|Genre: Strategy & War Expansion For: |
|Min OS X: 10.4 CPU: G5 @ 1800 MHz RAM: 512 MB Hard Disk: 2500 MB DVD-ROM Graphics: 128 MB VRAM|
Ever since the days of MS-DOS, Sid Meier has been producing episodes of his main strategy franchise, Civilization. The basic gameplay hasn't changed much over the years, but he somehow manages to add something significantly new with each release. Today's release is the latest expansion for Civilization IV, Civilization IV: Beyond the Sword. The question is, will it be another triumph in Sid Meier's chain of successes or will it become the weakest link?
In order to solve this question, you'll need to take a look at the new additions brought in by the expansion. The largest of these additions is the new espionage mechanics. You can now store up a large number of espionage points in each nation which end up playing two roles. The first is to make it harder for other nations to perform espionage operations. You can do this by simply having a large ratio of your points versus their points, or even by performing espionage actions that decrease it over a short period of time. The second is to disrupt, destroy, and disable enemy nations' cities and units. The most annoying of these removes all progress towards a current project, which can take a wonder from being finished in one turn to being finished in sixty.
Needless to say, this is a significant addition to the gameplay. So much so in fact, that you can easily dominate computer opponents by going pure-espionage in the longer games. If you have the points and enough spies pumping, you can easily render your opponents' cities unable to produce a single thing while simultaneously causing revolts and a large number of other penalties for them. On the defensive side, if you don't want your opponent to do that to you, it's a simple matter to line your borders with spies and destroy all spies that attempt to cross your border. So long as you're pumping enough espionage points, it can turn the tide of battle.
The other main addition is the new corporation system. It essentially gives you a second religion you can spread across the world, only this religion increases maintenance costs and gives you a larger benefit. As a plus, you can gain bonuses for having it operate in a foreign nation, but the foreign nation appears to get the maintenance penalty. Sometimes the corporation can even give you a resource on top of the bonuses, so they're generally worth the extra cost for their operation.
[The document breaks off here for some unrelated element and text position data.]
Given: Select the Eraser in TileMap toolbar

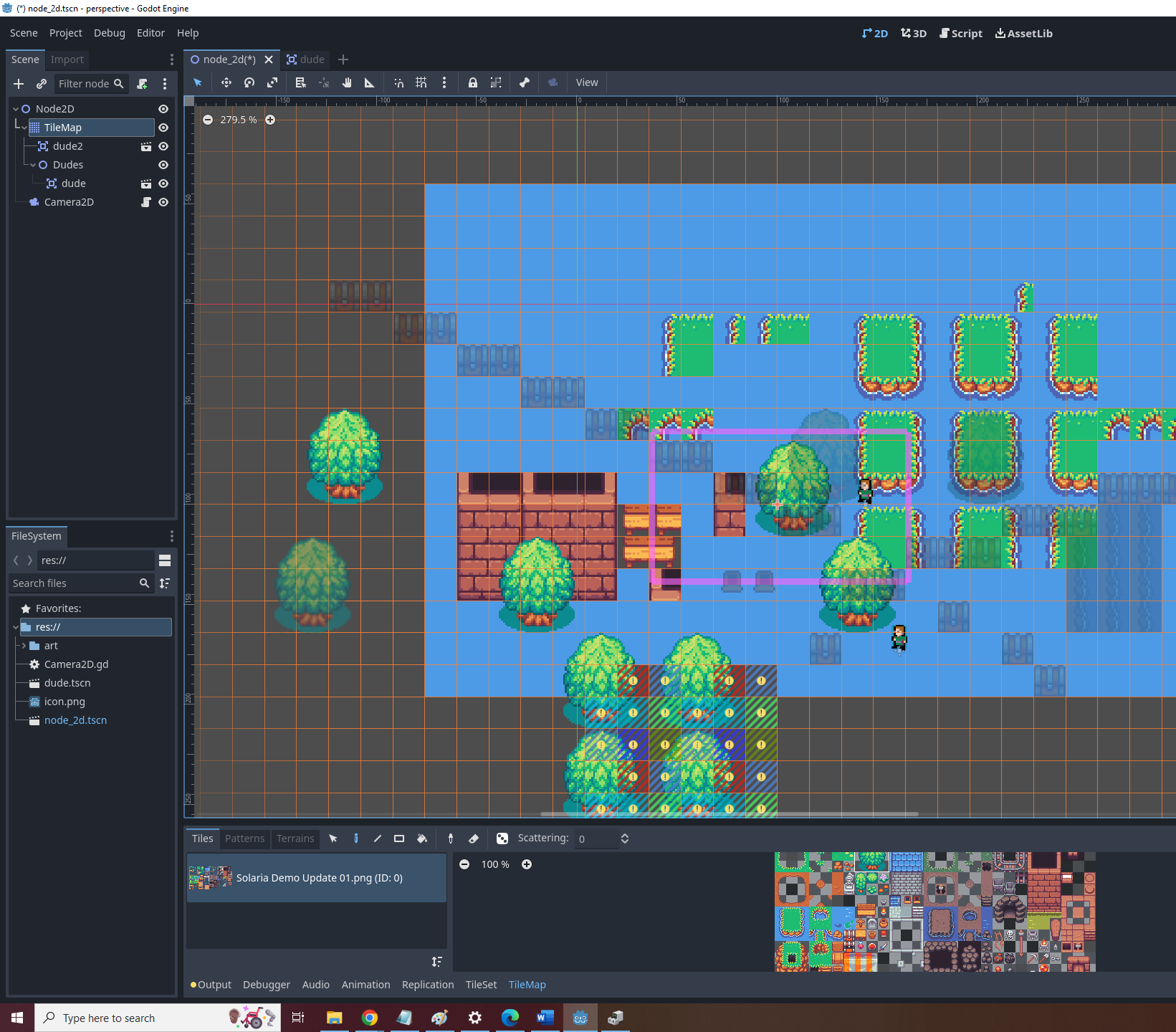Looking at the screenshot, I should 474,838.
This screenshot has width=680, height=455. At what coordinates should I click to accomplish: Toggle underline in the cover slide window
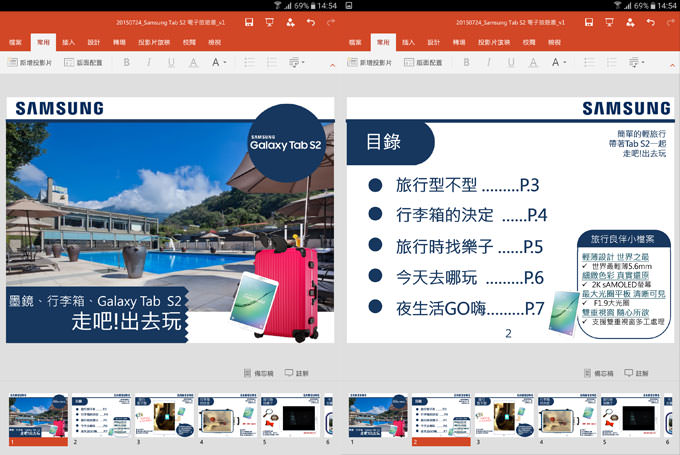171,62
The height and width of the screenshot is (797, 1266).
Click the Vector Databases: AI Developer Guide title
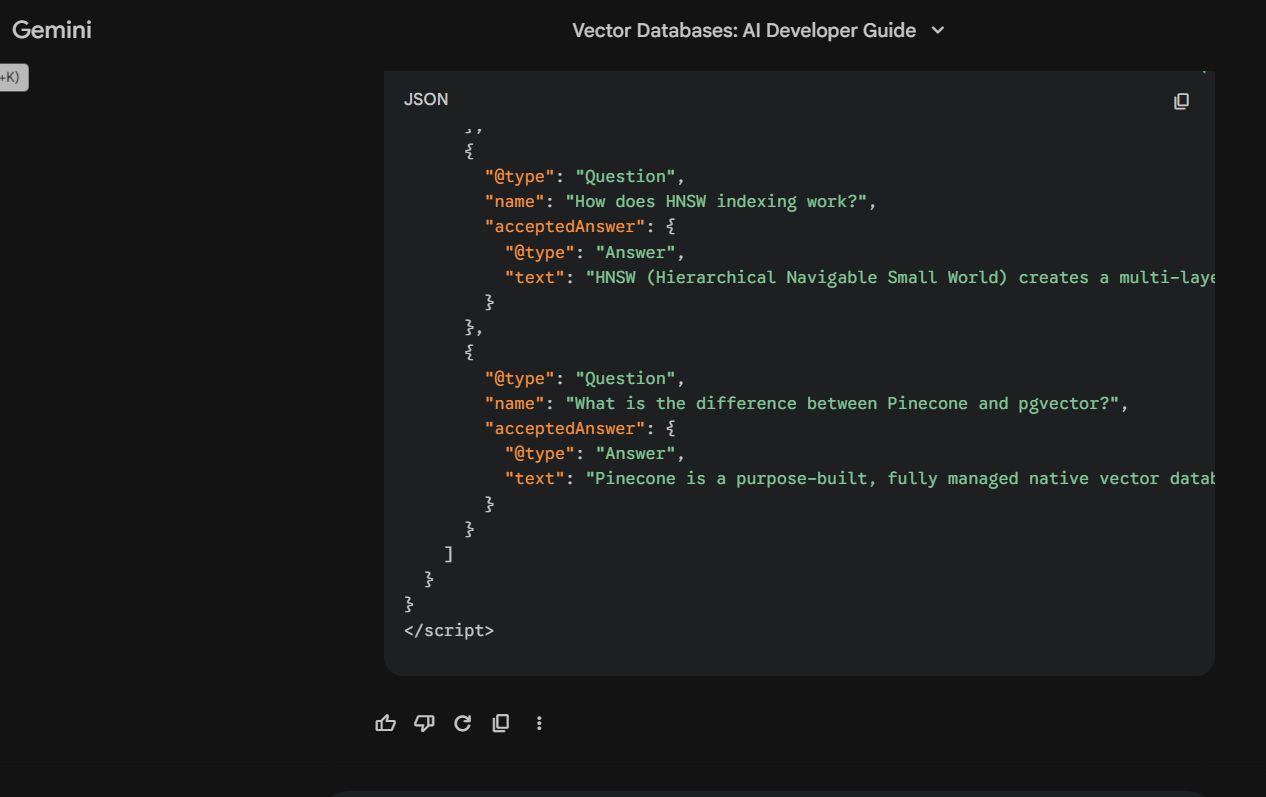743,30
However, it's pretty much impossible to access the corporations early on in the game. You not only need to research a mid-level technology or two, but you also need to get the right type of great person to activate it. On top of that, you could be spending the time it took to create the corporation on massing up an additional army, so it doesn't tend to be a significant factor in determining the winner of the game.
Even ignoring those two, there are now a wide variety of random events that offer you different choices. For instance, you could be picking how to perform the trials of a new developed drug. Do you offer a large chunk of your population, do you only test on animals and a small portion of your population, or do you throw it out as too dangerous? Each can lead to a vastly different outcome. It doesn't seem like much at first, but it greatly reduces the tedium from the early portion of the game when you're essentially just hitting return over and over again while your technologies research and your settlers are built.
If you don't want to play the ordinary game, there are also a large number of new mods. These range from a mod where you control a squad of ranged units as they move through a station, to a complete visual redesign for Civ IV that places you in space. There are also quite a few historic scenarios you can play, as well as a couple mods that redesign the rules for the game. Overall, a pretty fair spread of new content.